Running an out-of-the-box stack like MAMP may be fine for part-time tinkerers, but if you’re writing code for a serious site you’ll quickly realise that it’s important to develop against the same version of the stack that’s running in the production environment. You’d be amazed at how many subtle bugs emerge between two minor point releases of PHP, APC, MySQL or any other of the myriad components. Catching them early is crucial, and the easiest way to do that is to use a virtualised developer environment. A good choice for Apple OSX is VMWare Fusion:
VMWare Fusion 3 is pretty slick. You have a checkout of the code on your Mac, then you use the shared folders in VMWare to make the code available in the Centos VM, and point the Apache webroot at it. That makes it painless to edit code in your text editor or IDE of choice and have the changes immediately picked up by the webserver.
A full blown local stack also has the advantage of turning every developer and themer into an amateur sysadmin, and giving everyone true insight into how the production environment holds together. I’ve personally been pleasantly surprised at how easy Red Hat is to pick up, having always been a Debian/Ubuntu fan in the past.

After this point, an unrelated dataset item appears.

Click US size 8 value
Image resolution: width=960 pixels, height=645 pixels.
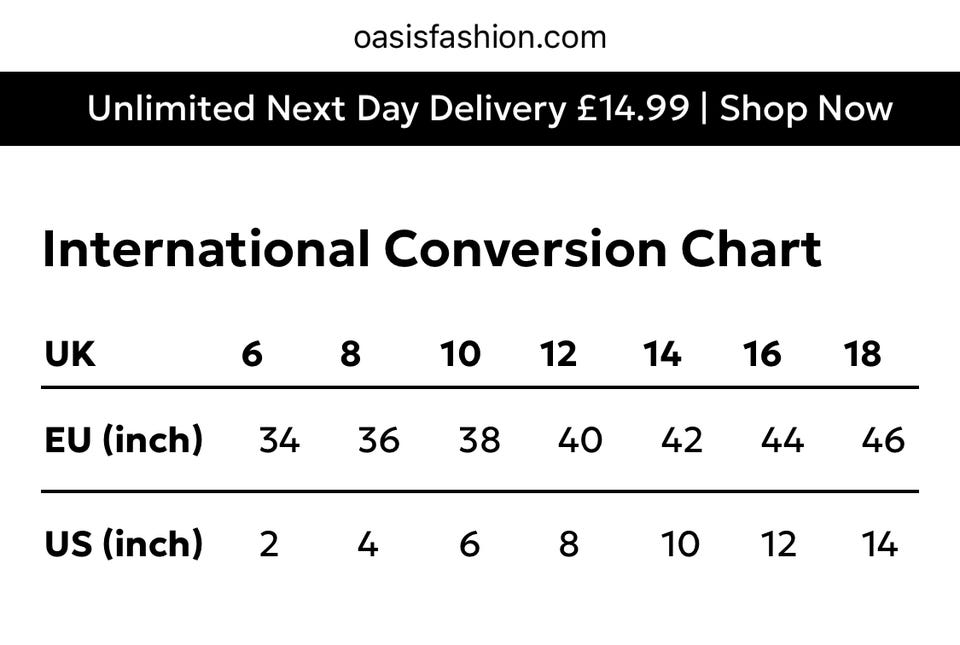(x=568, y=544)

In addition to Apache httpd and PHP 5.3, the Centos VM runs Varnish reverse proxy and Memcached. For MySQL, we have a dedicated beefy server in the office on the local subnet that everyone shares, and every developer has their own database copy on the server. Running MySQL in a virtual machine is not a good idea for us, as the Economist database is enormous and imports take too long. The version of MySQL is the same as in production, we bought a single enterprise license to ensure it’s absolutely representative of the live environment.

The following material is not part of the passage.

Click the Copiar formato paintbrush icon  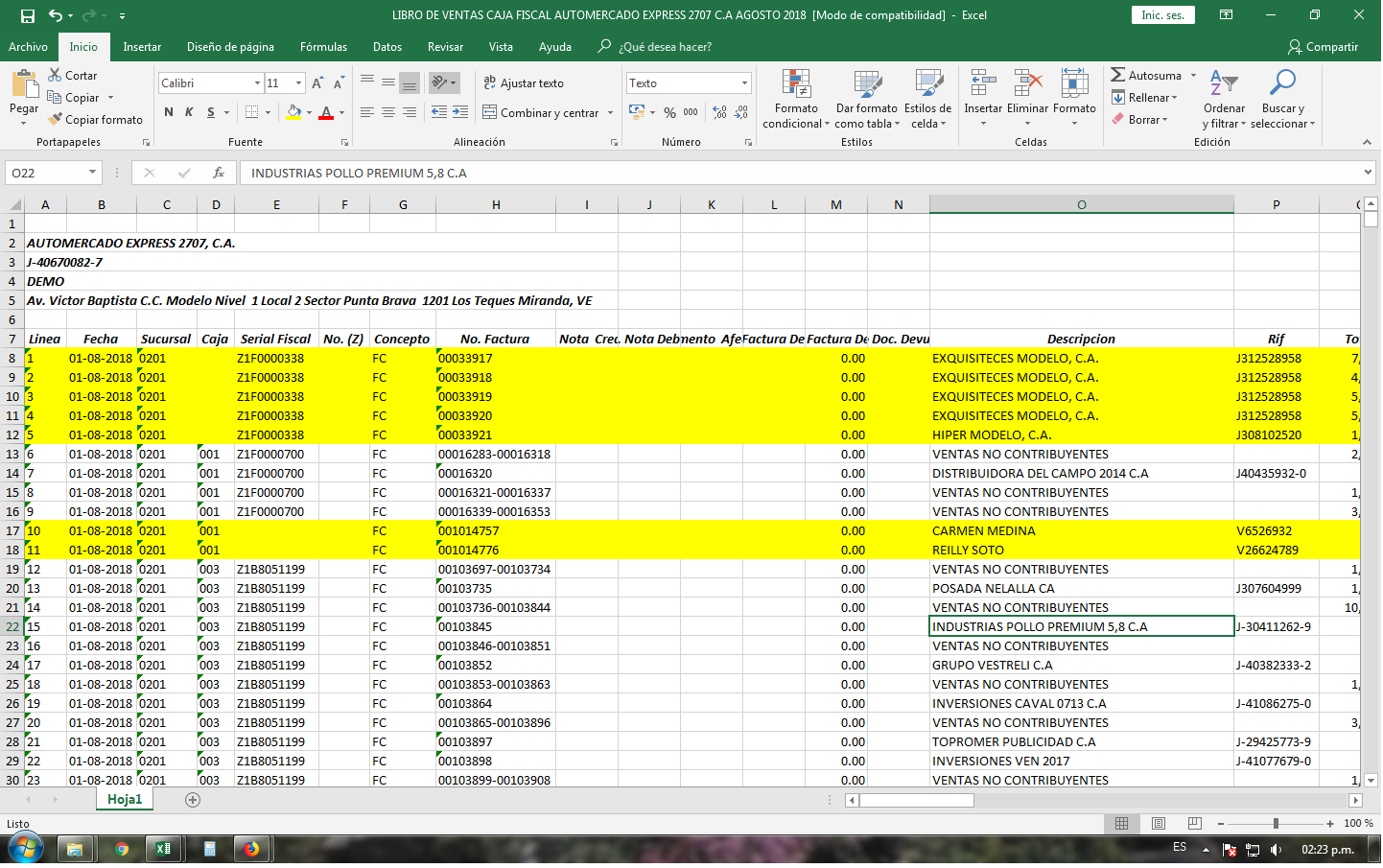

A complete copy of the production database is currently 1.8 GB compressed. Every night, a script runs in production that sanitises all sensitive user information in a copy of the data, then mysqldumps it to Amazon’s S3 storage. There’s a cron job that runs on the office database server every night, dropping and re-importing all the developer databases using the fresh dump from live.
Thus, every morning when we get to work, we know that we have the most current data and configuration to work with. It also means all database changes have to be made in code, using exportables (Features, Views) and update hook functions, which is exactly what we want - configuration flows out in code, content flows backwards in the data.

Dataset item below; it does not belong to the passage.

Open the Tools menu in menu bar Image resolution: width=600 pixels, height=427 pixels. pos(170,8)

Those of us that work from home occasionally, but have iMacs as our primary machines as opposed to laptops, have devised a method of working seamlessly from home. We connect to The Economist network using the corporate VPN, at which point we can access both the virtual machine and the Mac - as the VM runs in bridged mode and has it’s own IP on the network. This makes working from anywhere extremely easy as long as your desktop stays up.